CLARION Design Principles

May 13, 2010

“Principled Design” is a term used occasionally (especially in computer architecture) to describe an approach in which you list and explain your assumptions and constraints before describing the design itself. This has a number of benefits: –

  1. It’s often more constructive to debate assumptions than details
  2. A set of principles is useful when considering alternatives when designing an architecture.
  3. A design will often flow from the assumptions and constraints; explaining the principles is often the easiest way of explaining the design.

The architecture of CLARION is based on a number of guiding principles: –

Subsystems exist on the web

We have designed the system as a set of applications with defined roles, rather than as a monobloc. This is sometimes a practical necessity, and allows us to keep the parts relatively simple. By using web standards for interfaces (RESTful HTTP based APIs, Atom feeds for data transfer) and making sure each sub-system implements its own security, we keep the parts simple and increase the flexibility of the system. It will hopefully also lead to easier re-use and interoperability.

Prefer to reference rather than duplicate

We avoid making duplicates of data unless there’s a need. Our Embargo Manager component only holds metadata, and if access control is required, it proxies through to the original resources.

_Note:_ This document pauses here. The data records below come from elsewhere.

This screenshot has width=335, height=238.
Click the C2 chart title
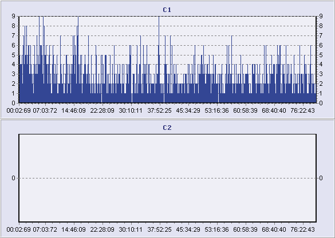(167, 128)
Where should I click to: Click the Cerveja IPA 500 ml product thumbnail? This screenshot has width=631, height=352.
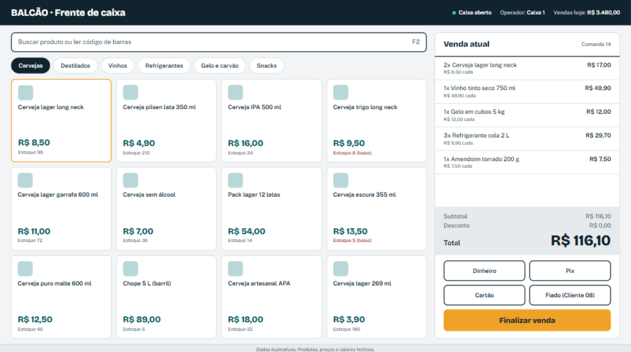click(x=235, y=92)
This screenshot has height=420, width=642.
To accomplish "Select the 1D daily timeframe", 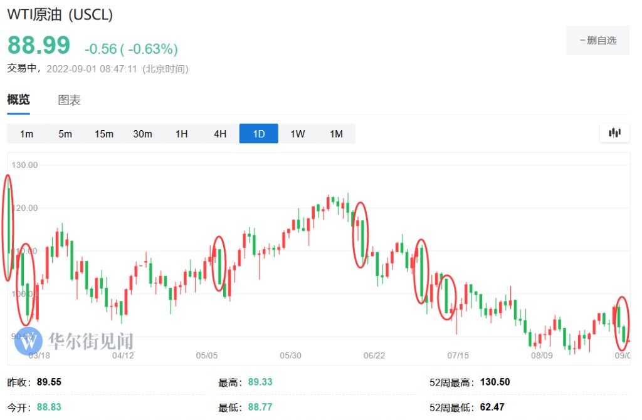I will (259, 134).
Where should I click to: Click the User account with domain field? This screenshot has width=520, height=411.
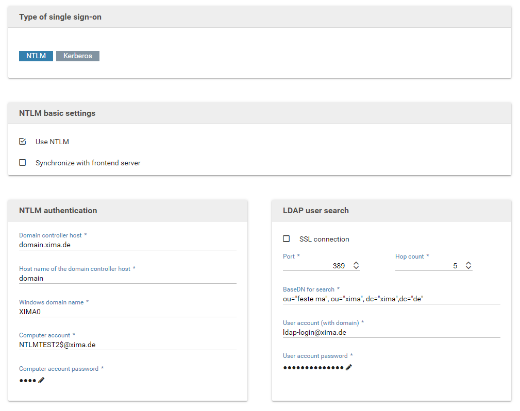(x=391, y=332)
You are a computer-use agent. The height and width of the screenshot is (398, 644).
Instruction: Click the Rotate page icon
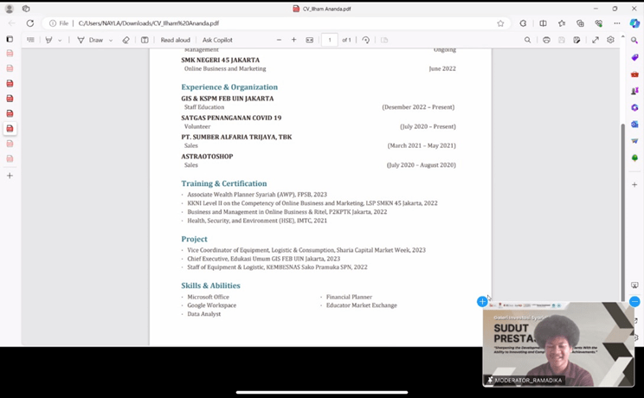(365, 40)
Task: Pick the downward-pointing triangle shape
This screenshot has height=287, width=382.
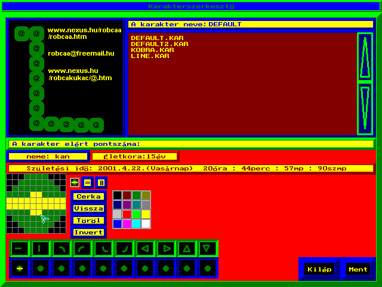Action: point(208,248)
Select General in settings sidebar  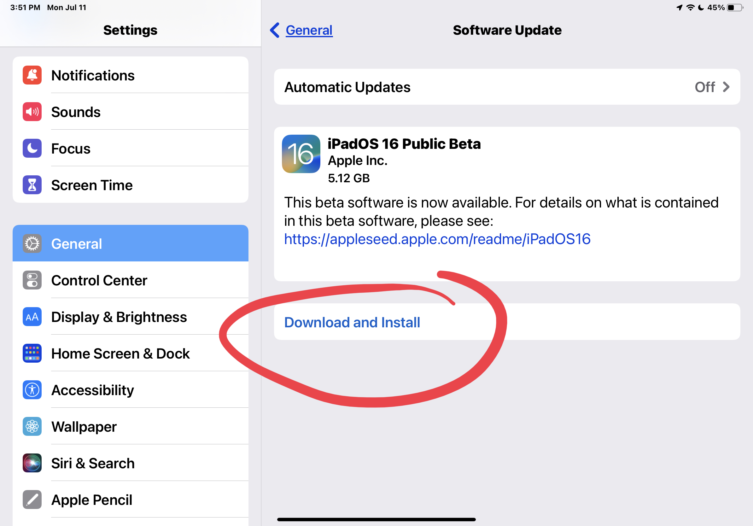[x=131, y=243]
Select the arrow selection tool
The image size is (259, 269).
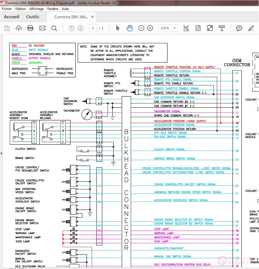point(118,28)
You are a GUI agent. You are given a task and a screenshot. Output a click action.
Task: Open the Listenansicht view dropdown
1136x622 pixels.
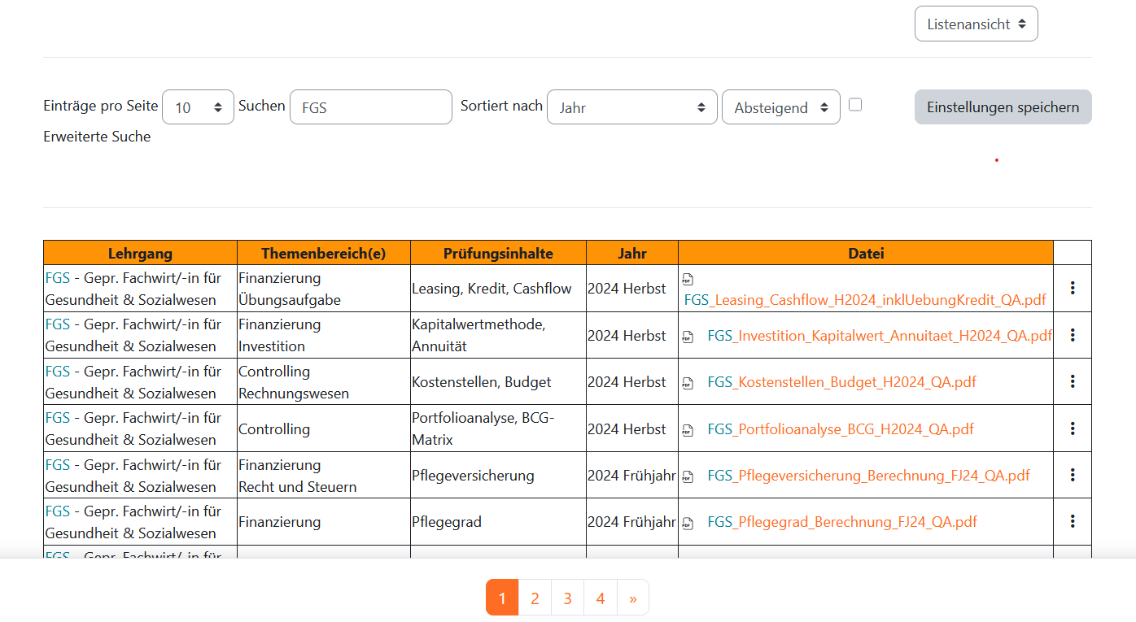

We make a duplicate copy for the repositories Chem1 and Chem0, since we assume that the originating systems probably won’t provide curation services.

Prefer to do things automatically

It should go without saying, but we try to automate anything that could create unnecessary work for users.

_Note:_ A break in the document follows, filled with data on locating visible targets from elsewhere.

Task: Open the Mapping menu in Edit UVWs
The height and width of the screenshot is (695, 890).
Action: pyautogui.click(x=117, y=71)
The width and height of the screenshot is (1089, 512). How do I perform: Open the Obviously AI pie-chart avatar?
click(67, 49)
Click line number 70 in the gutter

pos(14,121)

Manual semantification as early as possible

The SPECTRa project report (http://www.lib.cam.ac.uk/spectra/documents/SPECTRa_Final_Report_v10.doc) described a “Golden moment” at which the researcher is concentrating on the data, and can easily add informative metadata without too much thought or recollection. If we can’t automatically calculate metadata, it should be collected from the user as soon as possible.

Automatic semantification as late as possible

More automatically produced metadata produced early in the process means more data to deal with, and especially more provenance to keep track of. This is wasted, since we could produce this metadata whenever we choose, and since we are continually improving our metadata extraction routines, the best metadata will be produced last.